Wednesday, 29 February 2012

Workout of the Day

Today's Planned Workout (W.O.D.)

Chest, Triceps and Shoulders (all "pushing" movements) at Goodlife with minimal rest between sets. I'll superset everything, as I'm a little more concerned with keeping the metabolism up than I am with pushing the MOST weight possible. So, it will look something like this: (With how insanely busy Goodlife always seems to be, I may have to improvise a few of these to make it work)
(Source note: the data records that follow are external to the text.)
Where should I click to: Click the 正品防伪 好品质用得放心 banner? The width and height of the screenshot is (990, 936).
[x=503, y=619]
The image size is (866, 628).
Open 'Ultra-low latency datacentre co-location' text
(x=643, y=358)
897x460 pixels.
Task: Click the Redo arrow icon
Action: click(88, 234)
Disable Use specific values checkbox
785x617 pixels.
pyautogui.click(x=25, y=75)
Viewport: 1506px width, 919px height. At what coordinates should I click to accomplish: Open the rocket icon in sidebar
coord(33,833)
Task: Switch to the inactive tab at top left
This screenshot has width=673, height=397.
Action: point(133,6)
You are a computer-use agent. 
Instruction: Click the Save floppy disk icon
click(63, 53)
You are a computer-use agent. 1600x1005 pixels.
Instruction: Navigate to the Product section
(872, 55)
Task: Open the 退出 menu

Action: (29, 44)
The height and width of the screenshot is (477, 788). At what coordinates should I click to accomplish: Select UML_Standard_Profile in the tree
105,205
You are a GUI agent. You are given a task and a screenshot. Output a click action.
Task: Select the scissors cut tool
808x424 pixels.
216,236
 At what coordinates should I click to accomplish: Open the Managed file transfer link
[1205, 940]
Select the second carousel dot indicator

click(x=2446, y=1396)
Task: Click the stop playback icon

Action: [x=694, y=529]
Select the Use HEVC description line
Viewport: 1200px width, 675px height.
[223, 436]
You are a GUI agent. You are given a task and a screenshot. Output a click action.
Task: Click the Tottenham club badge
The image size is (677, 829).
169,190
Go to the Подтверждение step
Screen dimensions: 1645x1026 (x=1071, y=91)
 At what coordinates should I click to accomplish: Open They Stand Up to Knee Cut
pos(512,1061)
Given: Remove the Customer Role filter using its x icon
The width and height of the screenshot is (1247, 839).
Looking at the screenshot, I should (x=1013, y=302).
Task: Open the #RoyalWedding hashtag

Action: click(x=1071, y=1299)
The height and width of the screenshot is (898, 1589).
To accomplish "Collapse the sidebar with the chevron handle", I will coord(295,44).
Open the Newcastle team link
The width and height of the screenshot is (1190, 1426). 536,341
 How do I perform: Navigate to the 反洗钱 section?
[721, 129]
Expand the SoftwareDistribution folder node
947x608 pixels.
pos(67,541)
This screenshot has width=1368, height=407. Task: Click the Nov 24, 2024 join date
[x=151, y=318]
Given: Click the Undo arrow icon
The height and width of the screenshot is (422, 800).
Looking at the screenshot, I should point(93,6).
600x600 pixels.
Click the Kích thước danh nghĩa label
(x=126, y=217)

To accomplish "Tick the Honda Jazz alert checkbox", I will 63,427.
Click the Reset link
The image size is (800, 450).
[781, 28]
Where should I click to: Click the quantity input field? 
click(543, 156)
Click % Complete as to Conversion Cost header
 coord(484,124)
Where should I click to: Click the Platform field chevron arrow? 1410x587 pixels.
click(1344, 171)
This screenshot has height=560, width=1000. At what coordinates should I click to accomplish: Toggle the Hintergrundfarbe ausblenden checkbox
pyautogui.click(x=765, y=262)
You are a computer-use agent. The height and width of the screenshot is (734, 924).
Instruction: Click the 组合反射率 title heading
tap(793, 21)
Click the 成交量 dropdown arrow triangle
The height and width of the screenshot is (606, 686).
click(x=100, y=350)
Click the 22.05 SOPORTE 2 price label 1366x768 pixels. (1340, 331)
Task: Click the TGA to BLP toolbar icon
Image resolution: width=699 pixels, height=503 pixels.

Flat Barbell Bench Press / Lateral dumbbell Raise: 5 sets of 10 - 15 reps
Incline Barbell Bench Press / Cable Pressdowns: 5 sets of 10 - 15 reps
Smith Machine Military Press / Close Grip Bench Press: 5 sets of 10 - 15 reps
Pec Deck / Reverse Pec Deck: 5 sets of 15 - 20 reps
French Press / Upright Row: 5 sets of 10 - 15 reps

Followed by at least an hour on the stairmill at ~ level 13 / 14, which feels pretty darn close to my anaerobic threshold.This machine gives one heck of a workout. When I first started using it, I could barely last about 40 minutes on it at level 11 or 12. Now I can handle (though it's tough) an hour to an hour and fifteen minutes at level 13 or 14. I sweat like a pig and feel like the calories it tells me I'm burning are actually legit. I guess that's why people like the eliptical so much, you seemingly burn a TON of calories with minimal effort. Those machines overestimate by at least 50% I'd say.